Читаем Учение о бытии полностью

Поскольку изображение степени употребляется лишь как символ, против него можно возражать столь же мало, как против изображения понятий числами или символами другого рода; но вместе с тем столь же много, как против всякой символики вообще, при помощи которой хотят изобразить чистые определения понятий или философии. Философия не нуждается в такой помощи ни из чувственного мира, ни из представляющей силы воображения, даже ни из тех областей ее собственной почвы, которые носят подчиненный характер, и определение которых не соответствуют поэтому высшим ее областям или ее целому. Последнее бывает тогда, когда вообще категории конечного применяются к бесконечному; обычные определения силы, субстанциальности, причины и действия и т. п. суть также лишь символы для выражения, например, жизненных или духовных отношений, т. е. неистинные определения для последних; тем более справедливо это о степенях определенного количества и вычисляемых степенях в применении к таким и вообще к умозрительным отношениям. Если числа, степени, математическое бесконечное и т. п. должны быть употребляемы не как символы, но как формы для философских определений, и потому сами служить философскими формами, то прежде всего должно быть указано их философское значение, т. е. определенность их понятия. Когда это сделано, то они сами становятся излишними обозначениями; определенность понятия обозначает сама себя, и ее обозначение есть единственно правильное и соответственное. Употребление этих форм становится тогда лишь удобным средством сберегать труд усвоения, изложения и оправдания определений понятий.

ТРЕТИЙ ОТДЕЛ

МЕРА

В мере, выражаясь отвлеченно, соединяются качество и количество. Бытие, как таковое, есть непосредственное равенство определенности с самою собою. Эта непосредственность определенности сняла себя. Количество есть бытие, возвращенное в себя так, что оно есть простое равенство с собою, как безразличие относительно определенности. Но это безразличие есть лишь внешность, имеющая определенность не в себе самой, а в другом. Третье есть теперь относящаяся к себе самой внешность; как отношение к себе, оно есть вместе снятое, внешность, и имеет в нем самом отличие от себя, которое, как внешность, есть количественный, а как обратно взятый в себя, качественный момент.

Поскольку модальность приводится в числе категорий трансцендентального идеализма после количества и качества со включением отношения, то можно здесь упомянуть о ней. Значение этой категории состоит там в {225}том, что она указывает на отношение предмета к мышлению. В смысле этого идеализма мышление вообще есть нечто по существу внешнее относительно вещи в себе.
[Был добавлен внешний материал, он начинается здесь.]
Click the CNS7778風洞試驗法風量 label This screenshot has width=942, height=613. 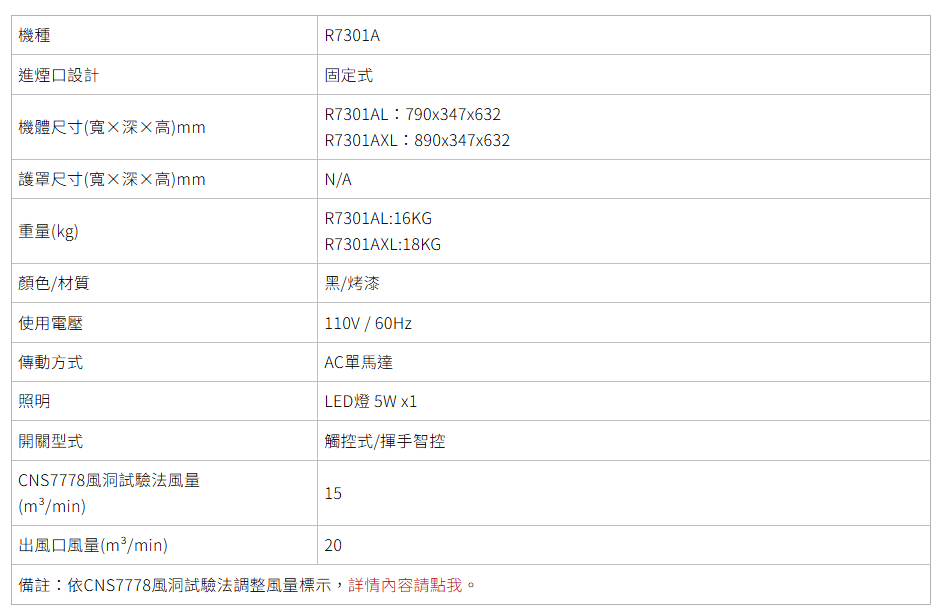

Между тем как прочие категории имеют лишь трансцендентальное определение — принадлежать сознанию, но как его объективное, модальность, как категория отношения к субъекту, содержит в себе тем самым определение рефлексии в себя, т. е. объективность, свойственная прочим категориям, несвойственна категориям модальности; последние, по выражению Канта, нисколько не умножают понятия, как определения объекта, но выражают лишь отношение к познавательной способности (Kr. d. rein. Vern. 2-е изд., стр. 99, 266). Категории, которые Кант соединяет в понятии модальности, возможность, действительность и необходимость, встретятся нами в своем месте в дальнейшем изложении; бесконечно важную форму тройственности, хотя она у Канта впервые появляется, как формальная искра света, он применил не к родам своих категорий (количество, качество и т. д.), также и не к названиям последних, а только к их видам; поэтому он не мог придти к чему-либо третьему, объединяющему качество и количество.

У Спинозы модус есть также третье после субстанции и атрибута; он признает его за состояние (affectiones) субстанции или за то, что есть в другом, через что последнее постигается. Третье по этому понятию есть лишь внешность, как таковая; как уже было упомянуто, у Спинозы вообще оцепенелой субстанции не хватает возврата в себя саму.